Staphylococcus aureus is a Gram-positive, facultative anaerobe, coccal (round shaped) bacteria that appears in grape-like clusters that can thrive in high salt and low water activity habitats. S. aureus bacteria can live on the skin which is one of the primary modes of transmission. S. aureus can cause a range of illnesses from minor skin infections to Staphylococcus aureus food poisoning enteritis.

Since humans are the primary source, cross-contamination is the most common way the microorganism is introduced into foods. Foods at high risks are those prepared in large quantities.
Staphylococcus aureus is a true food poisoning organism. It produces a heat stable enterotoxin when allowed to grow for several hours in foods such as cream-filled baked goods, poultry meat, gravies, eggs, meat salads, puddings and vegetables. The toxins may be present in dangerous amounts in foods that have no signs of spoilage, such as a bad smell, any off color, odor, or textural or flavor change.
_ _ _ _ _ _ _
◆ **Task list**:
- A) In the Staphylococcus aureus passage, what is the most common way the microorganism gets into foods?
- B) Carry on the Staphylococcus aureus passage after its last sentence.
The items have nothing to do with the Staphylococcus aureus passage.
_ _ _ _ _ _ _
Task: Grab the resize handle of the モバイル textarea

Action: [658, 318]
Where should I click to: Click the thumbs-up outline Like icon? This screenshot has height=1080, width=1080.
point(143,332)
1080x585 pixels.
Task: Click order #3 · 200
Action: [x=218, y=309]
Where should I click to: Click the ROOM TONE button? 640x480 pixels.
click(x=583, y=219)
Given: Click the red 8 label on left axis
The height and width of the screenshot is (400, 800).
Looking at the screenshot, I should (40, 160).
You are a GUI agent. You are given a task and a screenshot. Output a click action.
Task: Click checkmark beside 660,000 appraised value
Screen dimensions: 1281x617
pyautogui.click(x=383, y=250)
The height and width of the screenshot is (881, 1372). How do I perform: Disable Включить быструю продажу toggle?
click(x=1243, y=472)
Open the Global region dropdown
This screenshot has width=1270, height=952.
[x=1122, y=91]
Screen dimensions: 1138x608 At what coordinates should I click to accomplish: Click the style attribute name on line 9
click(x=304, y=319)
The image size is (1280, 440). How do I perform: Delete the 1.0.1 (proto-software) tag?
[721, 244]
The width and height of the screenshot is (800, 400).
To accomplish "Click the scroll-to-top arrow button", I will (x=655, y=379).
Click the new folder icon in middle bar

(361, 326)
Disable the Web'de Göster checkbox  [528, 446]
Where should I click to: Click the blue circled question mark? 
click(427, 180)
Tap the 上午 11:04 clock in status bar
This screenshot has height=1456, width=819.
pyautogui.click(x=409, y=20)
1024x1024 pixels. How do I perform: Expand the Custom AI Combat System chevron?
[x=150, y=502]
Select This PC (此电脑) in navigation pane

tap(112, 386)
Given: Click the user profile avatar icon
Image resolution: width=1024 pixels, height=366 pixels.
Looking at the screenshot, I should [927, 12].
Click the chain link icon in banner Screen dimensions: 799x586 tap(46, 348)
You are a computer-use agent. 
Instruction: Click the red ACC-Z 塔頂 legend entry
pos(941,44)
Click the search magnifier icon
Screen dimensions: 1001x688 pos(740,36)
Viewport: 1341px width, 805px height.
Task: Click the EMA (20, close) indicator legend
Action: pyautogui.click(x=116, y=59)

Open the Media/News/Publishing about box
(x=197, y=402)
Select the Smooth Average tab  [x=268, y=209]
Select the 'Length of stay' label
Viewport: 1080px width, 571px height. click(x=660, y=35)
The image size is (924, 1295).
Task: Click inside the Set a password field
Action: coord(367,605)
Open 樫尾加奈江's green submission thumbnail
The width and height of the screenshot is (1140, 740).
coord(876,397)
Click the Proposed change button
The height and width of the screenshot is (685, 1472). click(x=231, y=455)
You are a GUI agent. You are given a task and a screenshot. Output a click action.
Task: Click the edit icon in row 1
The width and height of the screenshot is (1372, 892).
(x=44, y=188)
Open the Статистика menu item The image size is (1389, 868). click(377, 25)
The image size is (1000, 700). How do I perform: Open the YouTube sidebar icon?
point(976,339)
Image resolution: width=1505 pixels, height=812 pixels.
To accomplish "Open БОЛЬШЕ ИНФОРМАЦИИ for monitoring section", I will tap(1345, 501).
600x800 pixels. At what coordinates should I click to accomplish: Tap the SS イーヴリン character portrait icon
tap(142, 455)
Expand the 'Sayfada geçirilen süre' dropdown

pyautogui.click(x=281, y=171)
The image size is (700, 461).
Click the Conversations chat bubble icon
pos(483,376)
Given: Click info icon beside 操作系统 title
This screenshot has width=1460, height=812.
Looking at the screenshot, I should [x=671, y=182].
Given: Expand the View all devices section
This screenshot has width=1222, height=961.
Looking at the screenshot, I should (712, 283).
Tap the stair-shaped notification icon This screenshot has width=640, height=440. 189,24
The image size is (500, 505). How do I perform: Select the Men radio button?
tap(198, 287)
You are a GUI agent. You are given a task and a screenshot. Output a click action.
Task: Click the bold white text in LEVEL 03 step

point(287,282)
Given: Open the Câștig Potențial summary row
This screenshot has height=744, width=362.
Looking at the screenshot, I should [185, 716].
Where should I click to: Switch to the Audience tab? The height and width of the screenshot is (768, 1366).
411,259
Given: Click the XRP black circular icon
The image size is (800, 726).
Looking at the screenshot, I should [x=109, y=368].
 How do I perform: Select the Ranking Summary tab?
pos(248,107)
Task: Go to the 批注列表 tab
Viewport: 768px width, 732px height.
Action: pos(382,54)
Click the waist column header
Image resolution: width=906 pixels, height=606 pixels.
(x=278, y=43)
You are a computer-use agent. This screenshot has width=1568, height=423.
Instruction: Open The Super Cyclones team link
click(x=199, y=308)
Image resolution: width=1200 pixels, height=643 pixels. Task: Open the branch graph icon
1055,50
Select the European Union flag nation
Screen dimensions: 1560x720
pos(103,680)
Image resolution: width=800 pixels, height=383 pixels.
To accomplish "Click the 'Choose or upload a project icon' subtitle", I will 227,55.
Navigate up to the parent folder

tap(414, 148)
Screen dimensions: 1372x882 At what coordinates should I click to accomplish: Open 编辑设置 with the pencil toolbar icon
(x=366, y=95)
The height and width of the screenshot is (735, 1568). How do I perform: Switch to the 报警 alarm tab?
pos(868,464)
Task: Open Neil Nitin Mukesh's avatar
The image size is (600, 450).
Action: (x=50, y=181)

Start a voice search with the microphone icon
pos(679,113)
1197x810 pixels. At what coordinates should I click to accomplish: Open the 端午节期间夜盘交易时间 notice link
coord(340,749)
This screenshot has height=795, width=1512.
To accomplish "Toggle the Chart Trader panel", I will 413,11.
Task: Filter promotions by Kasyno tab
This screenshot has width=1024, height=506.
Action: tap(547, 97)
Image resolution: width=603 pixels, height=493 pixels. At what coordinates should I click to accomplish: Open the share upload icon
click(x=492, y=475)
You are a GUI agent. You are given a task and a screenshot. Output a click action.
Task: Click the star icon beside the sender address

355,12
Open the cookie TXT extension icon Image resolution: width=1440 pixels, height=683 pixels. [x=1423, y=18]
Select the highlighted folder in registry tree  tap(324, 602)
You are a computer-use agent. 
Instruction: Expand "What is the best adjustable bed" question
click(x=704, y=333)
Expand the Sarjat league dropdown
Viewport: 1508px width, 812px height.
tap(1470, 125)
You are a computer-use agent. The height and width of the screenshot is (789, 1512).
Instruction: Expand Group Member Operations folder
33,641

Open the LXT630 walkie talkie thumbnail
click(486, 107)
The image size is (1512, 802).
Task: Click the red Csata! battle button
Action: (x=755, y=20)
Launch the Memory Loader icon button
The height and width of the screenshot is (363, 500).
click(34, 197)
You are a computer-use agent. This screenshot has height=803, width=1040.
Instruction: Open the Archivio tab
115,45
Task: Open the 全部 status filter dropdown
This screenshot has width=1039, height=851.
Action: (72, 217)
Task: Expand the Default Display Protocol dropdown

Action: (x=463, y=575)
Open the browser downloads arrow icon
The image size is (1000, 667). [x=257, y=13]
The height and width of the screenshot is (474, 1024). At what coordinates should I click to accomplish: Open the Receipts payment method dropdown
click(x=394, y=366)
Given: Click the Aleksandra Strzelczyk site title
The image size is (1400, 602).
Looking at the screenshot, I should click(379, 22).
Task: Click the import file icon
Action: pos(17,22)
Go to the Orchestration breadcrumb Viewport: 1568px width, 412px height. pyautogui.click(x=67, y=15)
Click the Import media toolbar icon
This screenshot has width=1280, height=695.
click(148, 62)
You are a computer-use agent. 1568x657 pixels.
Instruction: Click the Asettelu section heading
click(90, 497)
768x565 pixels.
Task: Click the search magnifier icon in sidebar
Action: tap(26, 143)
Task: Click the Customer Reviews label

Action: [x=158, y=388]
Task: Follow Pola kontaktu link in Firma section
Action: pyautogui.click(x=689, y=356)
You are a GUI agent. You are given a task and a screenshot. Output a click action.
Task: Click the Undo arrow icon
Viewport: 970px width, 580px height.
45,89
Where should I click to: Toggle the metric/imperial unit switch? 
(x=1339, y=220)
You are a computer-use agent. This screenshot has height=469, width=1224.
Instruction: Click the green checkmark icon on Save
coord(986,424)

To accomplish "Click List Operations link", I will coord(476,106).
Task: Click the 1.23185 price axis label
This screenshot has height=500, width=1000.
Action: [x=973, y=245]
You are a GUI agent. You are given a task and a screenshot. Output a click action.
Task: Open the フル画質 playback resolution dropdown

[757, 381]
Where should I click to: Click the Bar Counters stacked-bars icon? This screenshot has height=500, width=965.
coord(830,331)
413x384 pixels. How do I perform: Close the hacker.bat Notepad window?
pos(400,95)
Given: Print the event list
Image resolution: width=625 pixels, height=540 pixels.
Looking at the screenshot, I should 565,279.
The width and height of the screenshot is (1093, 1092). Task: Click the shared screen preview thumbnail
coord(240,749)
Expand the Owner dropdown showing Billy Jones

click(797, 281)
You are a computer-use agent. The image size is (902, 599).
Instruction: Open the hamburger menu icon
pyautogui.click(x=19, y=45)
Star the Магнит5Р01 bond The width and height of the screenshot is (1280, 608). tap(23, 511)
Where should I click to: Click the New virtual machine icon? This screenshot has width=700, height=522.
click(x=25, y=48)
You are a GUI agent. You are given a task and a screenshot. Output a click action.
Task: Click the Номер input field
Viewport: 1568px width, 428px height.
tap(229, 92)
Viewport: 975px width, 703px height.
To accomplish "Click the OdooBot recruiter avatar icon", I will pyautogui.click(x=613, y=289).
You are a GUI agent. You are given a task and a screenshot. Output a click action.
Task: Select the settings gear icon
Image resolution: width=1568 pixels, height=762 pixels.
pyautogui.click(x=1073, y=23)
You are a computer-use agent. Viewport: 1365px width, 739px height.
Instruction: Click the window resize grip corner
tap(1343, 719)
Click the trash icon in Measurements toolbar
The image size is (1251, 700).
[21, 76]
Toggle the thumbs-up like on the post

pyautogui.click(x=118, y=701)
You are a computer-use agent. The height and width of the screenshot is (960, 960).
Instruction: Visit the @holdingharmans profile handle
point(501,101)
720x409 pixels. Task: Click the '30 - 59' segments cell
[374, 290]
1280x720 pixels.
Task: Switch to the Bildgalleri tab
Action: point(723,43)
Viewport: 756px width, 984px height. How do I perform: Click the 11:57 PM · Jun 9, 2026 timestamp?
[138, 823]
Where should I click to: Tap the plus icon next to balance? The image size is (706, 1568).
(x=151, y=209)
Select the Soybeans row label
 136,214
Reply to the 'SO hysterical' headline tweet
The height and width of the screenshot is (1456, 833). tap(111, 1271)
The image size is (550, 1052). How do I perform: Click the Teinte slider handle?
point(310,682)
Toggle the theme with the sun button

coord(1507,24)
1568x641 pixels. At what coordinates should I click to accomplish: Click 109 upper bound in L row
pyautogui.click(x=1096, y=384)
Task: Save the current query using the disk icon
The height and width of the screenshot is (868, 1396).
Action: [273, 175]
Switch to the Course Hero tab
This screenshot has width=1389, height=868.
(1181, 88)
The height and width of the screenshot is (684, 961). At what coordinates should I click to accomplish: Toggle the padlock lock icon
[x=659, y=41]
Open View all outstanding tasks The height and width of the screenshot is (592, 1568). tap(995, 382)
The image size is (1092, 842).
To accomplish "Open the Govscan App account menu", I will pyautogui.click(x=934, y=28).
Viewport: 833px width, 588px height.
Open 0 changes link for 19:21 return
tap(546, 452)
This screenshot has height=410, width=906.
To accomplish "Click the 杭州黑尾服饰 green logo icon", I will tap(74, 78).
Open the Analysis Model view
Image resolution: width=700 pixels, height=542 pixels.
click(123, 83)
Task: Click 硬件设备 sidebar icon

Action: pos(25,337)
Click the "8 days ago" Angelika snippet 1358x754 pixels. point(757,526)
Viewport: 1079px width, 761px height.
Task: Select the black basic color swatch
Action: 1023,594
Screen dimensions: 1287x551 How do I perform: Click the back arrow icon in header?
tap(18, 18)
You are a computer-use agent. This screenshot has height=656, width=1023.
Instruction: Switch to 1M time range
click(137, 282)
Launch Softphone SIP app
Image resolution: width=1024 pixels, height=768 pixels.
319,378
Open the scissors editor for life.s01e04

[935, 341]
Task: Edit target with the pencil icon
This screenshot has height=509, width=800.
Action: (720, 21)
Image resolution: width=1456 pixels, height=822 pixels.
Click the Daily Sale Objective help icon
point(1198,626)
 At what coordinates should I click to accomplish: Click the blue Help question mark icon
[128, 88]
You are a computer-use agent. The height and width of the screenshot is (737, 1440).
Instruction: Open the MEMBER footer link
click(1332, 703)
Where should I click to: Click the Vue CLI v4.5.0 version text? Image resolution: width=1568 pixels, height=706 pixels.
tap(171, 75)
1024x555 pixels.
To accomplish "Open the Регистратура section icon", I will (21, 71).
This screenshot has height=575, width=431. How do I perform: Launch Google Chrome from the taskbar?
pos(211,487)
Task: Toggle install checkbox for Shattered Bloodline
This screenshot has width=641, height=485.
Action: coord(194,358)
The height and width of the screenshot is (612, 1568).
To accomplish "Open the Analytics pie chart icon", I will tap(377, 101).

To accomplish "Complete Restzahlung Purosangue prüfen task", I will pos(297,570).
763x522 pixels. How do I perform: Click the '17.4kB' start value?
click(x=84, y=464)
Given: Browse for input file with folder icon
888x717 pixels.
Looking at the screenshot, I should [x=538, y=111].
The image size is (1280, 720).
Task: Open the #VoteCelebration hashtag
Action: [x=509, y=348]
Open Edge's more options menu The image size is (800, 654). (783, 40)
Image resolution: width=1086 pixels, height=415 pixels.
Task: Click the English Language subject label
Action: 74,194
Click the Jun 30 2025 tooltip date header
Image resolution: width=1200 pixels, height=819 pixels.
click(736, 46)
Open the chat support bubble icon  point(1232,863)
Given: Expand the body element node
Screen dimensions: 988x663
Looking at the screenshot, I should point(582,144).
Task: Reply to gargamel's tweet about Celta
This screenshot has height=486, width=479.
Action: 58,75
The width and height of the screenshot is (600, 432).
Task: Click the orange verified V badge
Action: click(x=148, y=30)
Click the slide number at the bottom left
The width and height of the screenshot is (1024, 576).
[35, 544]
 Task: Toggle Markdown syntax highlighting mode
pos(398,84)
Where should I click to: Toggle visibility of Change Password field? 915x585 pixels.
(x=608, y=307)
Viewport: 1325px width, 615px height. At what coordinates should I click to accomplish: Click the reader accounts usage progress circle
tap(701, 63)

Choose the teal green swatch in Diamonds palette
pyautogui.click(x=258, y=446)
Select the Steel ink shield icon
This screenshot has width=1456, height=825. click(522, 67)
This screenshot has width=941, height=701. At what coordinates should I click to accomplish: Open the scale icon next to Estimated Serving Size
_ _ _ _ _ _ _
◆ **Responses**:
- A) Cross-contamination.

- B)
Enteritis is the inflammation of the small intestine. It is generally caused by eating or drinking substances that are contaminated with bacteria or viruses. The bacterium and/or toxin settles in the small intestine and cause inflammation and swelling. This in turn can cause abdominal pain, cramping, diarrhea, fever, and dehydration. There are other types of enteritis, the types include: bacterial gastroenteritis, Campylobacter enteritis, E. coli enteritis, radiation enteritis, Salmonella enteritis and Shigella enteritis.

==Symptoms and signs==

Common symptoms of Staphylococcus aureus food poisoning include: a rapid onset which is usually 1–6 hours, nausea, explosive vomiting for up to 24 hours, abdominal cramps/pain, headache, weakness, diarrhea and usually a subnormal body temperature. Symptoms usually start one to six hours after eating and last less than 12 hours. The duration of some cases may take two or more days to fully resolve.

==Pathogenesis==
S. aureus is an enterotoxin producer. Enterotoxins are chromosomally encoded exotoxins that are produced and secreted from several bacterial organisms. It is a heat stable toxin and is resistant to digestive protease. It is the ingestion of the toxin that causes the inflammation and swelling of the intestine.

==Diagnosis==

For the detection of Staphylococcus aureus food poisoning which can lead to staphylococcal enteritis a stool culture may be required. A stool culture is used to detect the presence of disease-causing bacteria (pathogenic) and help diagnose an infection of the digestive tract. In the case of staphylococcal enteritis, it is conducted to see if the stool is positive for a pathogenic bacterium.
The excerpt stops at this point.